今日の一曲!キャプテンストライダム「ブギーナイト・フィーバー」
レビュー対象:「ブギーナイト・フィーバー」(2009)

今回取り上げる楽曲は、等身大の大衆性を踊れるロックンロールに乗せてポップに奏でることに秀でていたキャプテンストライダムの「ブギーナイト・フィーバー」です。活動休止時に惜しむ思いを表明したこの記事と、古のインターネット文化であるところのバトンに於いて「東京ジャンボ☆ディスコ」(2008)にふれて以来、実に15年越しで初めての単独記事を立てます。
前々回の記事および前回の記事に引き続き、直近の選曲は「2010年に解散・休止に至ったバンド」が裏テーマです。更に関連付けると、前回に取り立てたビークルのカトウタロウさんとキャプストのフロントマンである永友聖也さんは後に永友タロウを結成し活動しています。
収録先:『ブギーナイト・フィーバー』(2009)
本曲の収録先は活動休止前最後のシングル『ブギーナイト・フィーバー』です。ゆえにオリジナルアルバムで聴くことは適いませんが、ベスト盤『ベストロリー』(2010)の通常盤では表題曲を、初回盤ではc/w曲含めて聴くことが出来ます。電気グルーヴ「Shangri-La」(1997)のカバーもらしいチョイスでグッドです。
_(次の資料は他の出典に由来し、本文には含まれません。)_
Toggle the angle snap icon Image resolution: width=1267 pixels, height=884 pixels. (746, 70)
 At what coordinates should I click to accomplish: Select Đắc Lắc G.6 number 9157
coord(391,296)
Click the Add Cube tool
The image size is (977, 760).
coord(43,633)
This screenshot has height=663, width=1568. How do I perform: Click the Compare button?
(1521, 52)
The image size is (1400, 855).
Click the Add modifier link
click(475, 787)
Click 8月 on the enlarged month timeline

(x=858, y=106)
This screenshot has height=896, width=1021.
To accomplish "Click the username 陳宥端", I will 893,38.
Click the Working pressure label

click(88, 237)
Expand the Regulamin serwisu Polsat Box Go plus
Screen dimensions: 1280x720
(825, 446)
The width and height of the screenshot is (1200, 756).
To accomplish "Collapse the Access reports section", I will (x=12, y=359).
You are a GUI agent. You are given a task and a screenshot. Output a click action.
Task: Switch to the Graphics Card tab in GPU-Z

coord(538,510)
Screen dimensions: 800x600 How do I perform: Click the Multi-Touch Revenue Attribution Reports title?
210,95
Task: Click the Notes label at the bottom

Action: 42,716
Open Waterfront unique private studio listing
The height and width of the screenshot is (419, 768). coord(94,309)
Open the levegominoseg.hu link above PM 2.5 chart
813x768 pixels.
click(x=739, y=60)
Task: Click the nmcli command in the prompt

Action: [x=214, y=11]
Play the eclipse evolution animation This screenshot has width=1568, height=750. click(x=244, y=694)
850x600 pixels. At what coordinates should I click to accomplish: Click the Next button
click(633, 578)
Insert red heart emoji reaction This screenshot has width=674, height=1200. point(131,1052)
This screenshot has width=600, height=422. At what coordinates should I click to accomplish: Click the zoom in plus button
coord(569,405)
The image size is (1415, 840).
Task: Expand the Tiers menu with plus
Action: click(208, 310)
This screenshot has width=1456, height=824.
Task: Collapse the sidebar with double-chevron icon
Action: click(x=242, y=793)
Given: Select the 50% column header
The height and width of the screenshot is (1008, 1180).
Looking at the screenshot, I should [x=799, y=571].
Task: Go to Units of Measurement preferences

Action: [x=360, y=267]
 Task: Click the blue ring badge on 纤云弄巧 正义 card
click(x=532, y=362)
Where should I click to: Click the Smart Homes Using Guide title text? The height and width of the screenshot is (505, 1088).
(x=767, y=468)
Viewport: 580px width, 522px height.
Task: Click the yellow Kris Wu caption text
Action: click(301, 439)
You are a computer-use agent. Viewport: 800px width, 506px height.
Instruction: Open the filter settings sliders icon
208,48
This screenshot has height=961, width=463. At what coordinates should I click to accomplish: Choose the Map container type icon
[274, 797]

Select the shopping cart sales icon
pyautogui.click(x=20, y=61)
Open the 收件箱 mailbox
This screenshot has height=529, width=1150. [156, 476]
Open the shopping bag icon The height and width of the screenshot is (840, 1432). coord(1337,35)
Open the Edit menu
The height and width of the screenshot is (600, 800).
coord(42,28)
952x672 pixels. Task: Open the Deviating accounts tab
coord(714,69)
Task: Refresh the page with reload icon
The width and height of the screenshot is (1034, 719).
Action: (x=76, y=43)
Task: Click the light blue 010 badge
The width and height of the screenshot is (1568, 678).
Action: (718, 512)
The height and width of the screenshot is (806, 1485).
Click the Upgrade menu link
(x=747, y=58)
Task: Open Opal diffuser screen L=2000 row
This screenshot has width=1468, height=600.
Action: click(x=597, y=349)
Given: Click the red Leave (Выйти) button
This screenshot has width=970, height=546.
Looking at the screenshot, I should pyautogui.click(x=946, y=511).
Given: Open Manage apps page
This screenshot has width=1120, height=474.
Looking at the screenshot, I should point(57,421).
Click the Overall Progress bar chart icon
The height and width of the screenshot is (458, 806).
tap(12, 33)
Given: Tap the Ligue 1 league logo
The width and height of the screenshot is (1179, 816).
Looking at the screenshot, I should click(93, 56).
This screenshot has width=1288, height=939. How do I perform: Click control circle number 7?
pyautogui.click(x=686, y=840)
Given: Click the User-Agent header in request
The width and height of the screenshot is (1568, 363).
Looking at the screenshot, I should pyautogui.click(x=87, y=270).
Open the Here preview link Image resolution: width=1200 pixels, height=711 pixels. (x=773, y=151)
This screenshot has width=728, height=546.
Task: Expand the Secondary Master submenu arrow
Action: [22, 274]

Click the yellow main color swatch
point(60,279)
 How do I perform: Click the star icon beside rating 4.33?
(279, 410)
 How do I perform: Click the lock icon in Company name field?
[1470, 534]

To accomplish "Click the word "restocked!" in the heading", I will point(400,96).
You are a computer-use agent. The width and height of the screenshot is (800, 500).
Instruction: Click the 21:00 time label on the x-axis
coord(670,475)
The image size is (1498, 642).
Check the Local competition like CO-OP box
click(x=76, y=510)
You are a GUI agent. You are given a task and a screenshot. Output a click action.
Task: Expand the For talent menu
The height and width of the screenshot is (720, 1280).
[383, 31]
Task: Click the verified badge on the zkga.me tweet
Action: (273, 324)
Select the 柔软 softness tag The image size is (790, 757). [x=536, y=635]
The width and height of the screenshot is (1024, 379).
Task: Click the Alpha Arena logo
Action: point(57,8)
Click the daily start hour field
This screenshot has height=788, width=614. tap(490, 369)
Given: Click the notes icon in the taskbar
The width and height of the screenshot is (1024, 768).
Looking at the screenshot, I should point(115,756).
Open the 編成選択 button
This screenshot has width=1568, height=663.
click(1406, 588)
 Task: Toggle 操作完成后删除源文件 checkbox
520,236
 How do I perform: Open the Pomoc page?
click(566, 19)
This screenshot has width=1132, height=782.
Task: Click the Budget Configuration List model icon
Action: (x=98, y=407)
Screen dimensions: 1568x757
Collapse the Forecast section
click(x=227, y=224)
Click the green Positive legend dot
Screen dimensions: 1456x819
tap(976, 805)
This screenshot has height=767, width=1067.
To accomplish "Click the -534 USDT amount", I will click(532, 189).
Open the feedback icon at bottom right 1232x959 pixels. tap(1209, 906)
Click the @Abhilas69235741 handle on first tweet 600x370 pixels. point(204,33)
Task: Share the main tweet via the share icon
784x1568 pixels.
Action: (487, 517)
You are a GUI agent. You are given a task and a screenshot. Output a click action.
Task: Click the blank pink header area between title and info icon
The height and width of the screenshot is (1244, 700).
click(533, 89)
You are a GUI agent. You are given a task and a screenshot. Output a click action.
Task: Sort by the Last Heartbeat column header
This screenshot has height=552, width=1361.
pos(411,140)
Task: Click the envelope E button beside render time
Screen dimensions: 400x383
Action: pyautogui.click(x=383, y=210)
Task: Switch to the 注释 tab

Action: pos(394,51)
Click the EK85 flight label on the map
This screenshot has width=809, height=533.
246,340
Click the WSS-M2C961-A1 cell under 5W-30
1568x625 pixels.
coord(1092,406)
自作のプレイリストに照らすとキャプテンストライダムは5*3の15曲編成で、本曲の他にc/wの「北京原人」も上位5曲までに登録しています。同曲はベースの梅田さんが作詞作曲を手掛けた点に特筆性があるトライバルでファンキーなナンバーです。
以外の3曲は「裏道のHIGHWAY STAR」「マウンテン・ア・ゴーゴー」「リズム&スパイダー~男と女の関係~」で、何だかんだダンサブルなラインナップだと言えます。「マウンテン~」はTVアニメ『NARUTO』の7thED曲向けに歌詞が改変された「〃・ツー」(2004)のほうが有名でしょう。
歌詞(作詞:キャプテンストライダム)
"夜は Oh, What A Night!"で結ばれている通り、終わらないワンナイトの関係性にフォーカスした内容です。"顔さえ忘れたのに 覚えてる感触"は端的な一節で、アレンジの項で改めて語りますが「ブギー」が主題なだけはあってディスコでの逢瀬が似合います。
"恋人同士みたいに 抱き合って踊ろうよベイベー"とゼロ年代末期らしからぬ歌詞でもテーマがテーマなだけに許容され、これに続く"素顔のままでいいよ じゃれ合って口づけしようよ"が、2番では"今すぐ口づけしたいね"と自分本位になり、落ちサビでは"素顔のままがいいよ"と妥協が本心に変わるところに、あわよくばの思惑が窺えて好みです。
しかしこの目論見は"『誰より速い車で 連れ去って欲しいの』/泣き出しそうな君の 真っ赤なブギーシューズ"と、"君"の傷心に付け込んでいるからこそとの冷静な目線もあって、"誰かの吐息 思い出してる瞳/どうにもなんないって ホントは解ってるFu!"の自覚ある道化ムーブに悲哀が滲みます。"そんなつもりはないのに 傷つけちゃったね"の不器用さも、誠意と下心が綯い交ぜの産物ならばあるあるだと腹落ちです。
メロディ(作曲:永友聖也)
平歌部は編曲と密接で、メロディアスなストリングスセクションが前後に来るAメロは対照的にフラットだけれどその緩急で聴かせる旋律としては満点ですし、イントロのオケを引き連れて登場するBメロはボルテージが満ちていくような進行の果てに開き直りのライン("どうにも"~)が据えられてサビへの期待を一段と煽っています。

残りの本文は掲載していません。